Work to complete
Could you retype all of the records exactly, leaving out every picture?
[[ Data records, beginning ]]
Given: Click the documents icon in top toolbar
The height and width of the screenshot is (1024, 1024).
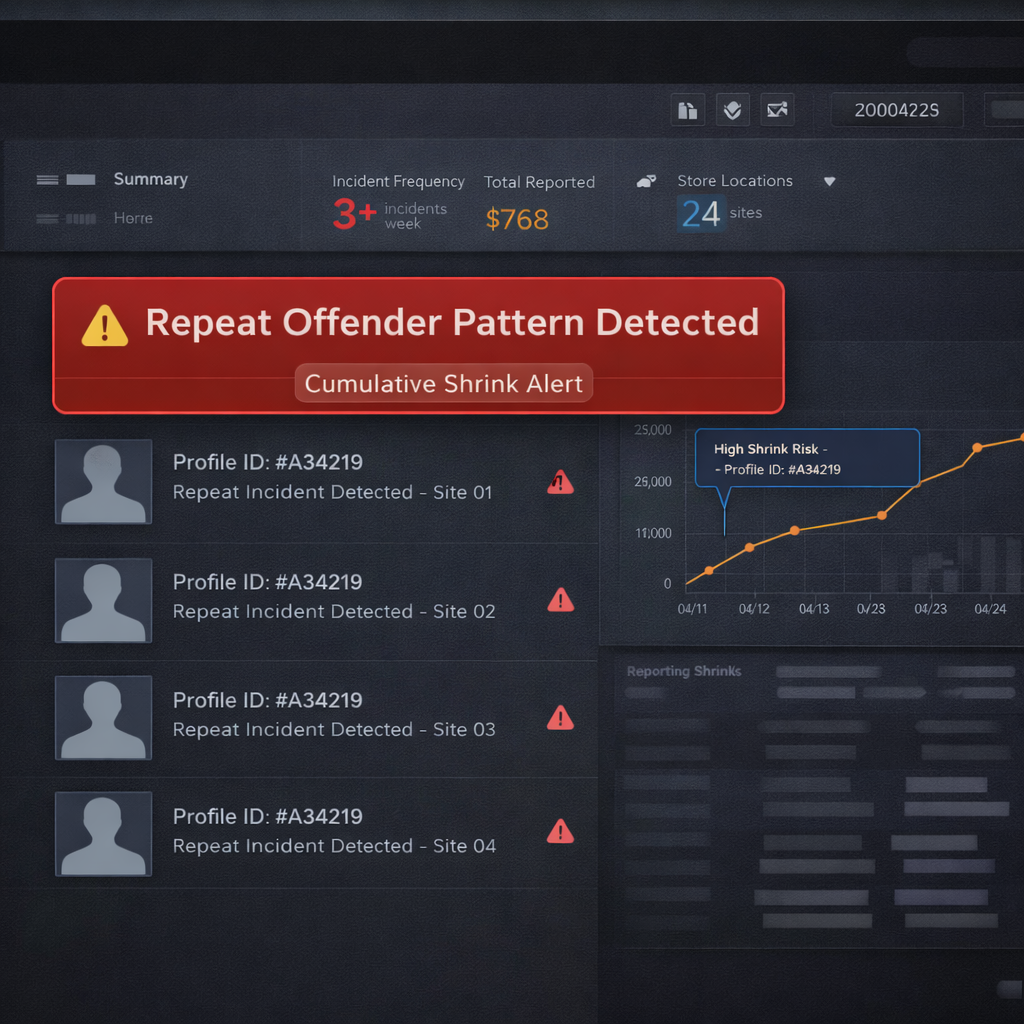Looking at the screenshot, I should (x=687, y=110).
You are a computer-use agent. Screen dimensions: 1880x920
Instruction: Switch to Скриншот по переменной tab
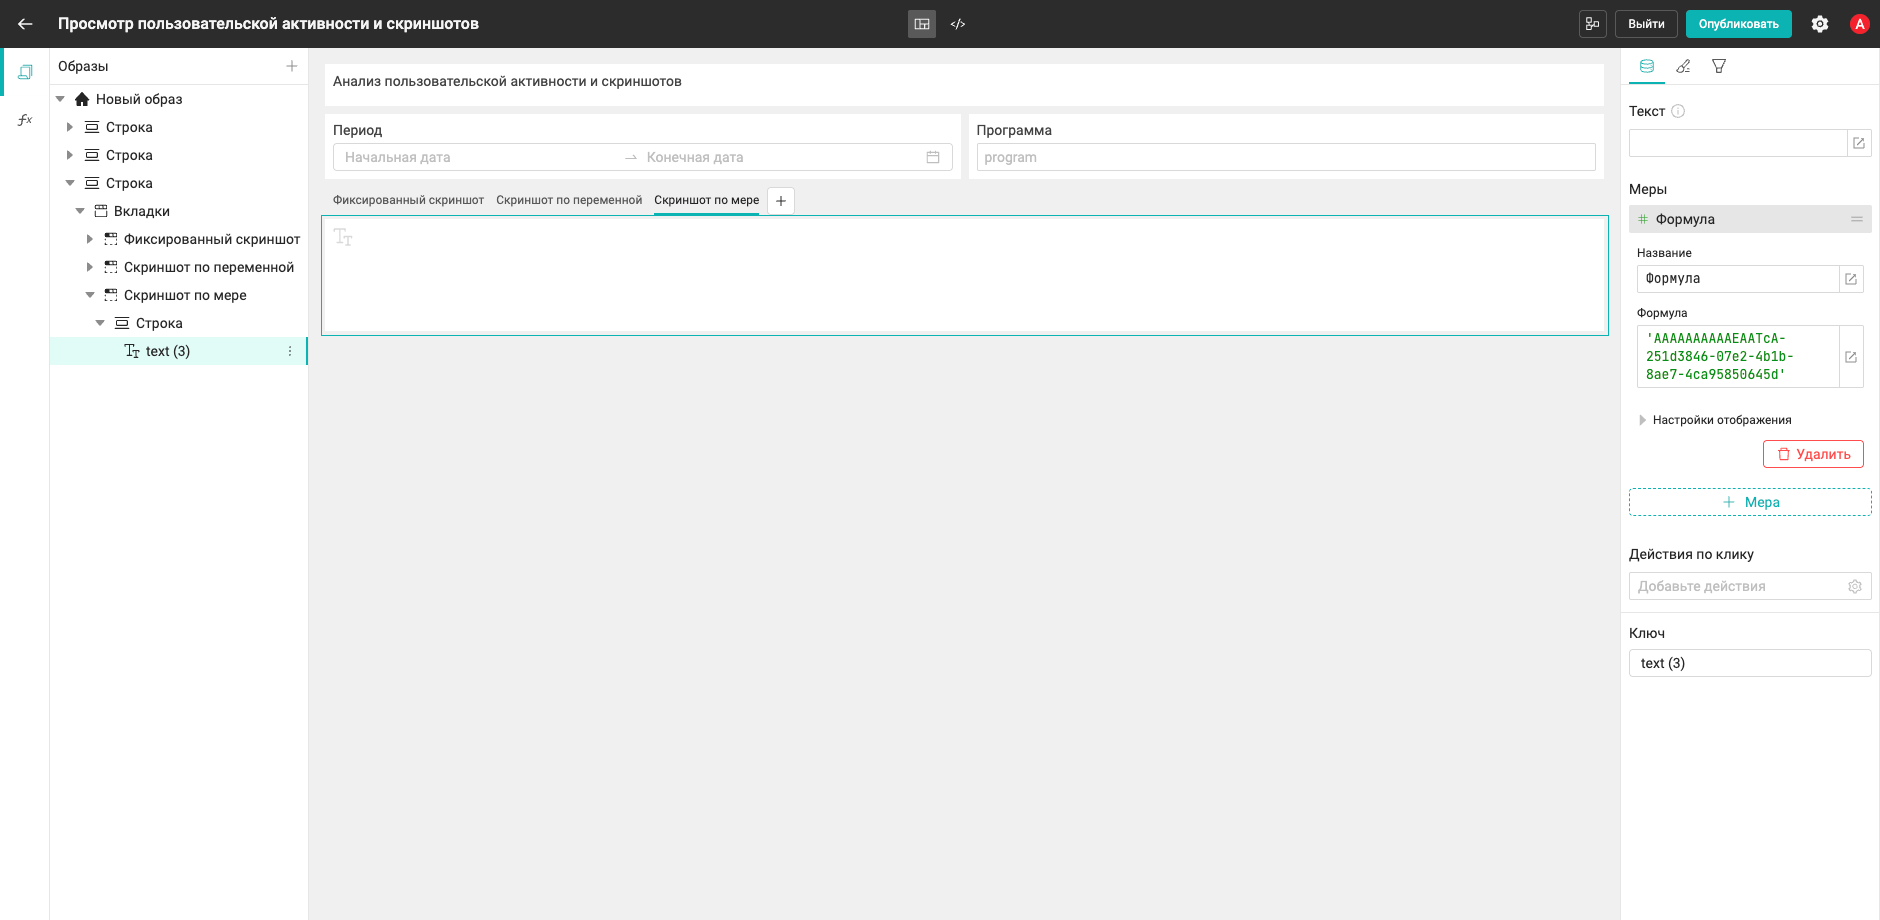click(x=569, y=200)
[[ Data records, end ]]
Answer to this task
Given: Click the documents icon in top toolbar
The height and width of the screenshot is (1024, 1024).
Looking at the screenshot, I should (x=687, y=110).
You are a computer-use agent. Screen dimensions: 1880x920
Instruction: Switch to Скриншот по переменной tab
click(x=569, y=200)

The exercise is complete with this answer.